£32bn profits bonanza spurs call for bank tax


£32bn profits bonanza spurs call for bank tax: Raid on windfall from rising interest rates could be used to fill £40bn hole in public finances

  • Lenders are a tempting target for Chancellor Jeremy Hunt
  • NatWest, led by Alison Rose, would be hit hardest by a windfall raid
  • NatWest holds £148bn at Bank of England, HSBC has £89bn and Lloyds £79bn 

Target: Alison Rose leads NatWest, which would be hardest hit by a tax raid

High street banks are facing the prospect of demands for billions of pounds more tax as they unveil bumper profits this week. 

The lenders are a tempting target for Chancellor Jeremy Hunt, who is under pressure to fill a £40billion hole in the public finances. 

Banks are in line for up to £90billion of interest payments over the next two years on deposits of around £900million they hold at the Bank of England. As The Mail on Sunday reported earlier this month, lenders are steeling themselves for the Treasury to block part of these payments, in what would amount to a windfall tax. 

Political turmoil means it is not certain that Hunt will remain long at Number 11, but whoever is Chancellor is likely to find a tax grab on banks hard to resist. 

Sir Paul Tucker, a former deputy governor at the Old Lady, has proposed the move to help balance Britain’s books. Separately, Hunt may decide to keep a tax surcharge slapped on the banks in 2015 as a punishment for their reckless behaviour leading up to the financial crisis.

The big lenders are forecast to make £32billion between them this year, slightly more than in 2021, according to research by JPMorgan. Profits on this scale will raise eyebrows with millions of customers struggling in the cost-of-living crisis. 

HSBC, Lloyds, Barclays and NatWest are due to issue their third quarter results this week. They have gained from higher interest rates but stand accused of failing to pass on the benefits to savers, who continue to receive miserly returns. 

NatWest, led by chief executive Alison Rose, would be hit hardest by a windfall raid, according to analysts at Barclays. NatWest holds £148billion at the Bank of England, while HSBC has £89billion and Lloyds £79billion. These reserves have largely been accrued under the Bank of England’s money-printing, known as quantitative easing. 

As the base rate rises, interest due to be handed to banks is set to balloon, representing a large windfall gain. The Institute for Fiscal Studies has proposed part of this be withheld. That could save the public purse between £30billion and £45billion in each of the next two financial years, according to Tucker. 
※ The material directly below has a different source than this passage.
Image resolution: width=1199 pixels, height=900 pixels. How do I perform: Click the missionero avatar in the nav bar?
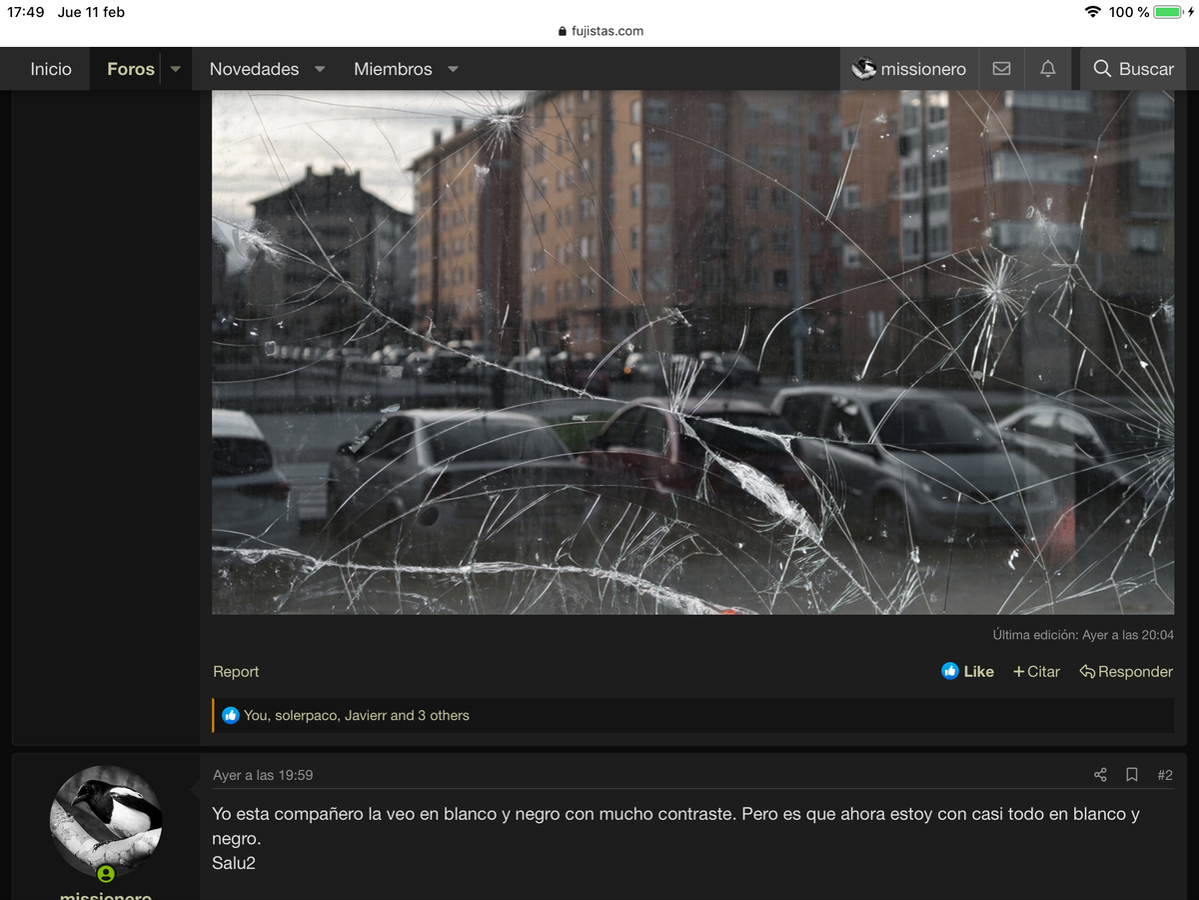click(x=864, y=69)
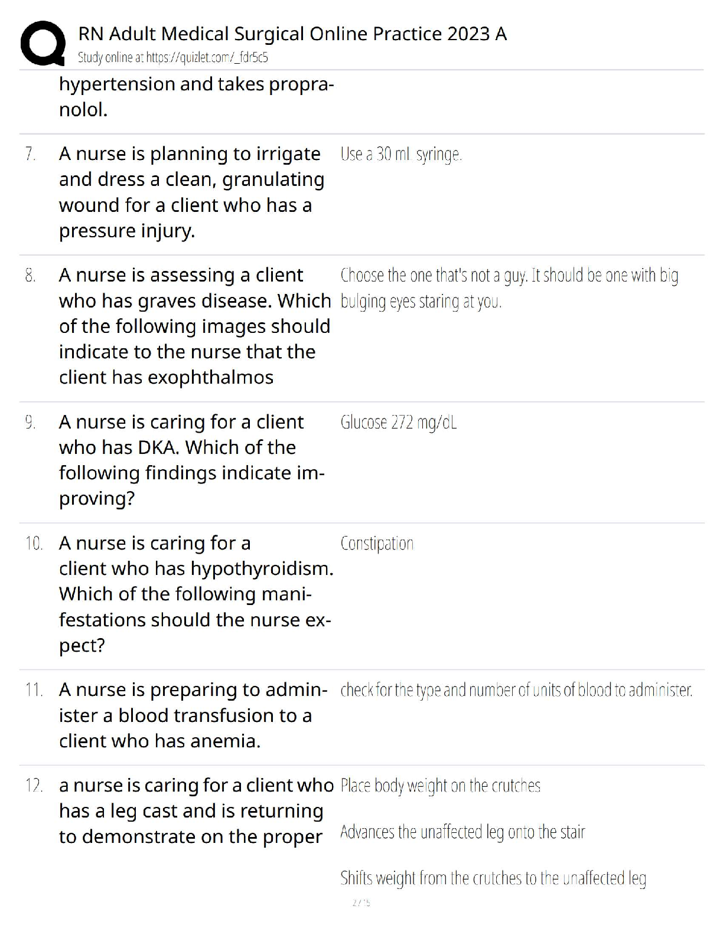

Barclays estimates the reserves have ballooned by £160billion in the past three years, with NatWest accounting for half that rise. Hunt has said he is not opposed to windfall taxes in principle. 

The banks had been hoping to pay less tax, not more. They had anticipated a cut in the tax surcharge but, following a series of U-turns by successive Chancellors, this may not happen. 

Rishi Sunak had promised to cut the levy from 8 to 3 per cent, on top of corporation tax of 25 per cent, resulting in a 28 per cent tax rate on banks. 

Kwasi Kwarteng proposed a surcharge of 8 per cent on a corporation tax rate of 19 per cent, or 27 per cent in total. Hunt is suggesting a corporation tax rate of 25 per cent, so if he keeps the levy at 8 per cent, banks face a 33 per cent tax rate on profits. 

While there may be little sympathy for lenders, experts warn that hammering them with high taxes may have consequences. Banks are likely to face losses on bad loans as customers fall into hardship in the economic crisis. 

A report by financial data firm Bloomberg says raising taxes on banks could lead them to pull back on lending, which in turn could hurt the already weak economy. 

David Postings, chief executive of trade body UK Finance, said: ‘We urge the Government to consider the surcharge very carefully and not put at risk the competitiveness of the UK’s banking and finance industry, which is the engine of the economy, providing jobs and investment up and down the country.’ 

Markets are betting the cost of borrowing could go up by as much as a full percentage point in early November to 3.25 per cent, swelling the interest banks make on their reserves even further.